**GIVEN DATA:**
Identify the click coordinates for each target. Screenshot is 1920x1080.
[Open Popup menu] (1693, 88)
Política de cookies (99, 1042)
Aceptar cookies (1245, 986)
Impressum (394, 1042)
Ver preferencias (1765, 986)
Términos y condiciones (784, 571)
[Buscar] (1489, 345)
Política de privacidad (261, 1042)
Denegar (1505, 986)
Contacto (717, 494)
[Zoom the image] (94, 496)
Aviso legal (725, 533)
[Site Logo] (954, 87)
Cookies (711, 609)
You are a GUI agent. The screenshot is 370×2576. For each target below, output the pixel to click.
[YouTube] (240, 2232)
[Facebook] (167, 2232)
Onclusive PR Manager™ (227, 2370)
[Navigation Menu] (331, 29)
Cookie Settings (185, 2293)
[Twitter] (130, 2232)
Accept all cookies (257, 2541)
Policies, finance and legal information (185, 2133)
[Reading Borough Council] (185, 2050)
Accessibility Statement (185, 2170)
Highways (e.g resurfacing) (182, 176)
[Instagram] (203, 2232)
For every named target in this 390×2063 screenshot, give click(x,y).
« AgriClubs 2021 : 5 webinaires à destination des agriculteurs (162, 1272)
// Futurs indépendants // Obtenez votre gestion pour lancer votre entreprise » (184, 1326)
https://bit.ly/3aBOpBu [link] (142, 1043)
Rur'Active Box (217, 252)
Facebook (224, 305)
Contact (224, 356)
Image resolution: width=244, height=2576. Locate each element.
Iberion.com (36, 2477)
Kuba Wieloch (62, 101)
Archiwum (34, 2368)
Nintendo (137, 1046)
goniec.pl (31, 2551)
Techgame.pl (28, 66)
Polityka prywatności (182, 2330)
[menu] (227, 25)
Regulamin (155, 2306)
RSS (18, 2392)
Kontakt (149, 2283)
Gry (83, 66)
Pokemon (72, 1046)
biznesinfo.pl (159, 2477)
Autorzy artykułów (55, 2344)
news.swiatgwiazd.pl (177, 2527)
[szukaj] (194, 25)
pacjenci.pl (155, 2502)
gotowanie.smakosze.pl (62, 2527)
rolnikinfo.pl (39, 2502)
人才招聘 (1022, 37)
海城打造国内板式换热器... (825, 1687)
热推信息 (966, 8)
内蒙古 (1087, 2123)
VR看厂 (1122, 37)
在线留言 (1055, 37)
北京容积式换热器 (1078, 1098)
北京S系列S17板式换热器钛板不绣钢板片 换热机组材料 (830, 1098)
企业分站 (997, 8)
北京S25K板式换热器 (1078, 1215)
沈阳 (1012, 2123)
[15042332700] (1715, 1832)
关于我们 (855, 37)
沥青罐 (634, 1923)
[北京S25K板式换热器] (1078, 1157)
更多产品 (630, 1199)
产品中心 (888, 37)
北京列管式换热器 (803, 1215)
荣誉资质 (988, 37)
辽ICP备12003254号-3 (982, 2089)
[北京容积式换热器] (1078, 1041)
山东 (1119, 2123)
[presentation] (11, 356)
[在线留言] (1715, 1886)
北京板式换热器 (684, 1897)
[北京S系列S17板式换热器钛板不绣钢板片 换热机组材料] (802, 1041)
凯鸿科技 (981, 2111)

**WHAT THIS TASK INVOLVES:** Each line from the one with "沥青罐 (634, 1923)" through the end of the entries above is to be returned word for word. Nothing else belongs in the answer.

**TASK SOLUTION:**
沥青罐 (634, 1923)
[北京S25K板式换热器] (1078, 1157)
更多产品 (630, 1199)
产品中心 (888, 37)
北京列管式换热器 (803, 1215)
荣誉资质 (988, 37)
辽ICP备12003254号-3 (982, 2089)
[北京容积式换热器] (1078, 1041)
山东 (1119, 2123)
[presentation] (11, 356)
[在线留言] (1715, 1886)
北京板式换热器 (684, 1897)
[北京S系列S17板式换热器钛板不绣钢板片 换热机组材料] (802, 1041)
凯鸿科技 (981, 2111)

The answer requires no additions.